Composition of Bricks

Brick wall

Bricks around the world show a variety in their composition and are usually made up of three different materials.

  • Burnt clay bricks
  • Bricks made from a mixture of sand and lime
  • Bricks made from Portland cement concrete

Bricks made from the last two types are normally termed as blocks and are normally available in the following sizes.

Length of brick = 2(Width of Brick) + Mortar Thickness

Height of brick = Width of Brick

The brick earth or clay that is molded and burnt to get bricks comprises many ingredients that are given below.

  • Silica is present around 50-60 percent in the brick earth. It enables the brick to retain its shape and imparts durability to it while reducing shrinkage. However, if excess silica is present in the brick earth, it will make the bricks brittle and weak.
  • Alumina is present in the range of 20-30 percent. It absorbs water and makes the brick earth plastic and workable. Excess alumina causes shrinkage cracking in the bricks upon drying.
  • Lime is added as less than 10 percent. However, it serves some important functions. It reduces drying shrinkage and helps silica in the clay to melt and bind. Excess lime in the brick earth makes the brick unsound.
  • Magnesia content in brick earth is limited to 1 percent. It affects the color of the brick and makes it yellow while burning.
  • Iron Oxide content is confined to 7 percent of clay. It imparts the red color to bricks and improves their durability, strength and hardness.
  • Alkalis and sulphur trioxide are present in trace amounts.
  • Water is added to the brick earth and to bring it to a plastic or workable state and later mold it into the desired shape.

Manufacturing Process

Brick manufacturing kilns

The brick earth comprising the afore-mentioned ingredients in properly tampered with to attain the required level of plasticity. Later on, the plastic clay is placed in the mold and are burned in the kiln at a scorching temperature of 1500 degree Celsius.

Upon burning in the kiln, the bricks get the desired color, shape and hardness and are cooled once taken out. They can then be used to serve the desired purpose.

> [Information provided]:
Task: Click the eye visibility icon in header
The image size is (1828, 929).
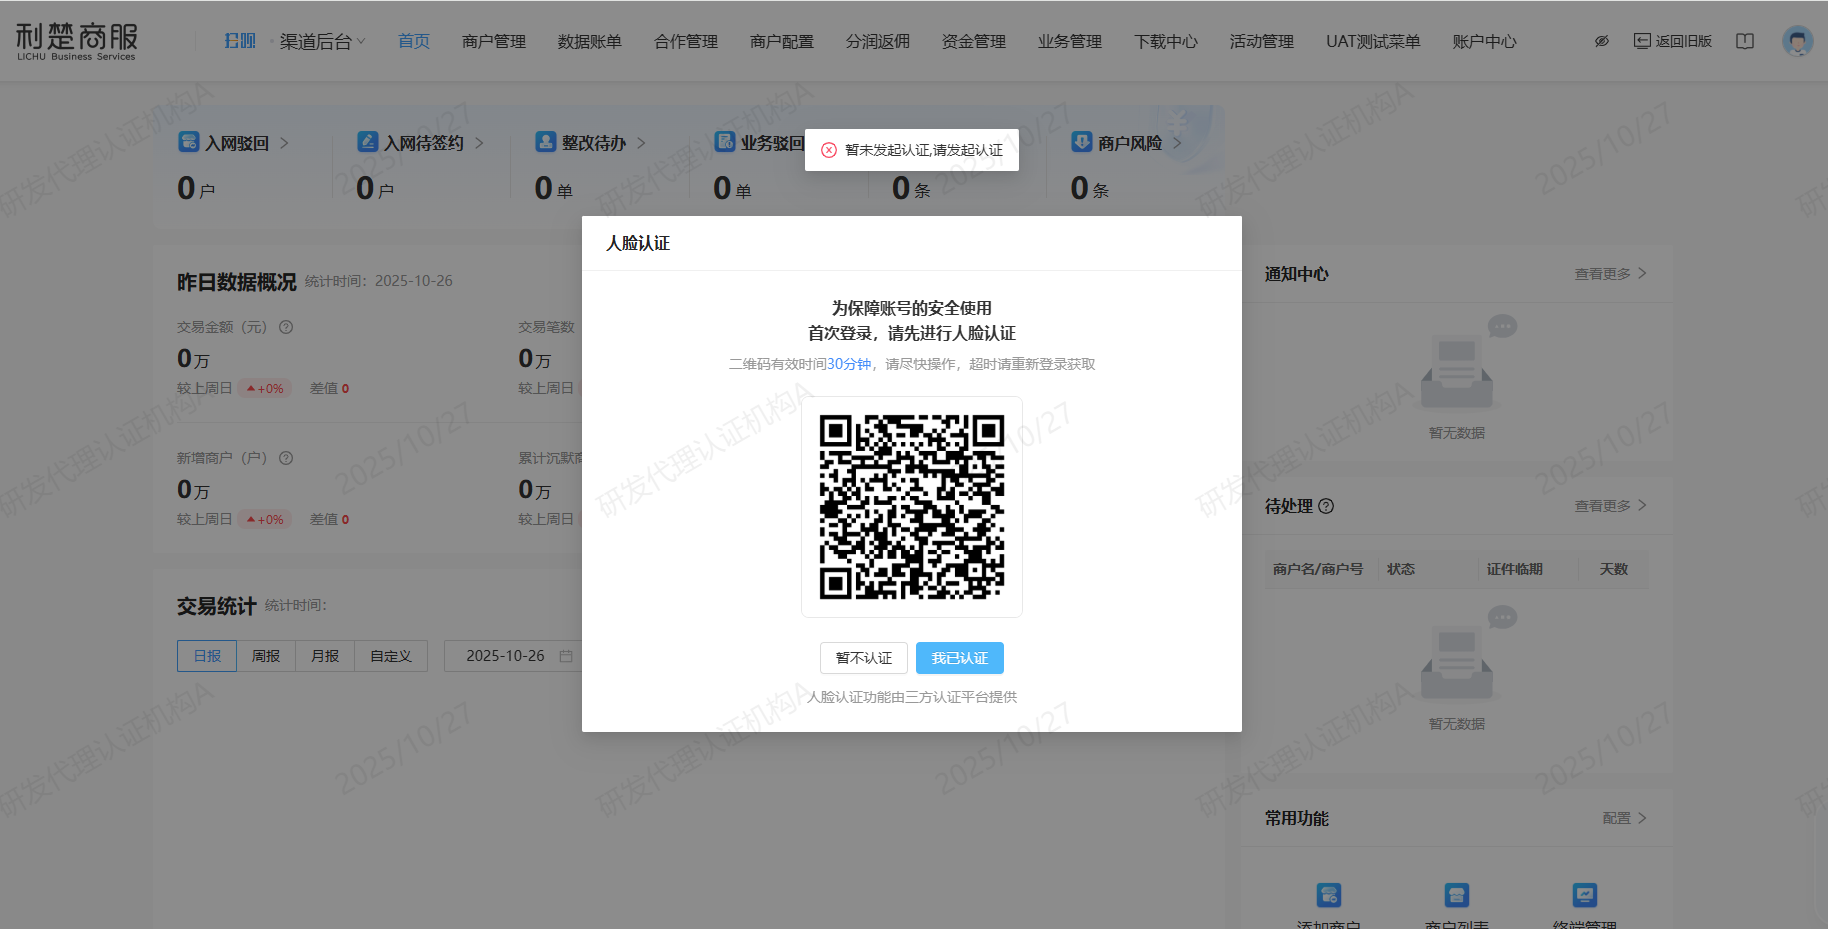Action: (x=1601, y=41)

> [Request A]:
Answer these questions from the text on brick composition, one line each:
(i) What share of brick earth is silica?
(ii) Which ingredient gives bricks their red color?
(iii) At what temperature are the bricks burned in the kiln?
> [Request B]:
For each statement, say whether it agrees with the text on brick composition, and quote the words that decide it:
(i) Too much alumina leads to shrinkage cracking when the bricks dry.
(ii) Magnesia may make up as much as 10 percent of brick earth.
(iii) Excess lime in brick earth makes the brick brittle.

> [Written solution A]:
(i) Around 50-60 percent.
(ii) Iron oxide.
(iii) 1500 degrees Celsius.

> [Written solution B]:
(i) Yes: "Excess alumina causes shrinkage cracking in the bricks upon drying."
(ii) No: "Magnesia content in brick earth is limited to 1 percent."
(iii) No: "Excess lime in the brick earth makes the brick unsound."